Tuesday, February 28, 2006

Japanese Harmony

I've been thinking about this topic for quite some time now, and even though the events I'm going to describe happened already some while ago, I still like to tell about it.
Around the beginning of december (or maybe even at the end of november) the whole class had to write a letter in Japanese that we would send to the "Letter to the Editor" section of a Japanese newspaper. We were free to choose our topic, but I soon found out that there were certain limits to this freedom. The topic I choose was "Is Japanese society so harmonious as it seems?". We could just write a short letter, so I didn't deal with the topic in-depth, but the general contents was the following:
Japan is known or likes to be known as a harmonious and peaceful country. In reality, this is reflected by a low crime rate and absolutely no violence during for example sport games (when I went to a baseball match in Tokyo, there wasn't even a police force present, just some security guards, whereas in Holland soccer matches are almost always surveyed by armed police forces). However, in movies, cartoons and anime, violence can take very explicit and extreme formes. Next to that, the sex industry is flourishing in all of its facets, and organized crime, in Japan known as the yakuza, has a strong foothold in political and corporate affairs. Now that was something I really shouldn't write about, expecially not if it was to be published in a newspaper. Not that a letter with such contents would have any chance of being published, but the teacher tried everything to let me change what I wrote. She used argumets like "But Japanese people already know about it, this isn't something that's new to the reader", but of course to me that was the whole point in mentioning it. Instead, I should better write about recent incidents of schoolchildren being kidnapped, violated and murdered on the way home from school. However, if those are incidents, does it really say something about Japanese society as a whole?
Of course everybody dissaproves of these kidnapping-incidents, but surprisingly most Japanese take the sex industry, the violent entertainment industry and the powerful yakuza for granted without asking too many questions about it. Apparently, Japanese society is just as harmonious as you want to see it.
In the end, I only changed the word "yakuza" for "organized crime" and send my letter to the Asahi Shinbun.

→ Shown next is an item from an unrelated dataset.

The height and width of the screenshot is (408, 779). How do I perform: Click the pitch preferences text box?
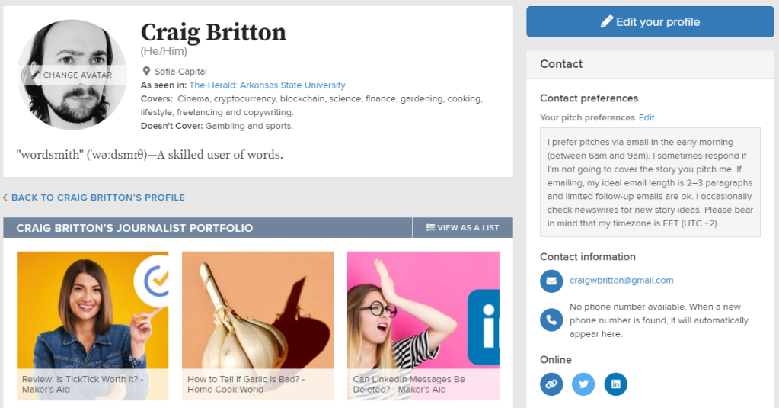[x=650, y=182]

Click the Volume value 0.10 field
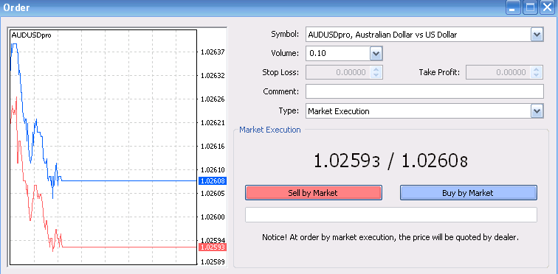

Of course it was not published, but maybe that's all the better for my own safety ; )

The view from Roppongi Hills at night, looking at the Tokyo Tower. I never get enough of Tokyo's skyline, especially at night. Even though you can't see many stars in Tokyo, the view of the city itself is not less magnificent than a dark starry night.

My parents, my sister, Eriko and me at Roppongi Hills, after we visited the Mori Museum of Modern Art (with among others an exhibition about Vivian Westwood)

Sunday, February 26, 2006

It's about time, shouldn't have left you

It's unbelievable how fast time passes when you're having fun. Since my last update I've been so busy that I haven't had a chance to tell about all the things that I'm doing. Now, let me summerize quickly why I couldn't update my weblog for so long. First of all, at the beginning of december I worked on a French-English translation project together with an Irish girl (who studied in Brussels and is thus fluent in French) and a French guy. We devided 180 pages among us three, so that each of us had 60 pages to translate before Christmas. It was a job offered by a researcher of Waseda University who wanted to have this book translated that was written by a Laotian somewhere in the 1940's - 50's in which he commented on all the injustice and extravagance displayed by the French occupation. The project was very interesting and lucrative, but also very intense regarding the short-term deadline.
Directly after finishing that, I left for Osaka to meet my parents and my sister who visited Japan during the holidays. For about two weeks I guided them through Kyoto, Nara, Tokyo and Kamakura. It was lots of fun, and a good excuse to forget about any other work that I could have done. However, the result was that when the last weeks of the first semester started, I had to pick up the classes, the studying and the homework right away, which I must say wasn't very easy. On top of that, exams were coming at the end of January, accompanied by papers and ever-continuing Japanese tests. So that was another stressfull period that I was happy to leave behind me in February.
Another more joyful reason for me not updating my weblog is that I met a wonderful girl here with who I'm together now since 18 december. Her name is Eriko Ohno, she's studying pedagogy, mostly of English at Waseda University and she seduced me by showing me the magic of music and drama during the performance of 'Fame' by the circle (club) of Waseda that she's part of. So in between and during those busy periods I spend most of my spare time with her. She also accompanied me, my parents and my sister in Tokyo and the two of us went on a trip to Hong Kong and Thailand from 11 until 23 of February. A wonderful trip, of which I will write more later on.
Actually, even though I wasn't writing, I had so many experiences, discoveries and new ideas I wanted to write about, that I have quite some catching up to do. Now that I have a long period of holidays (until the beginning of April, yes, that's a very long time and no, I don't know why either), I hope to be able to finally write down some of the things I've been thinking about and tell you more about my experiences here and in Hong Kong and Thailand.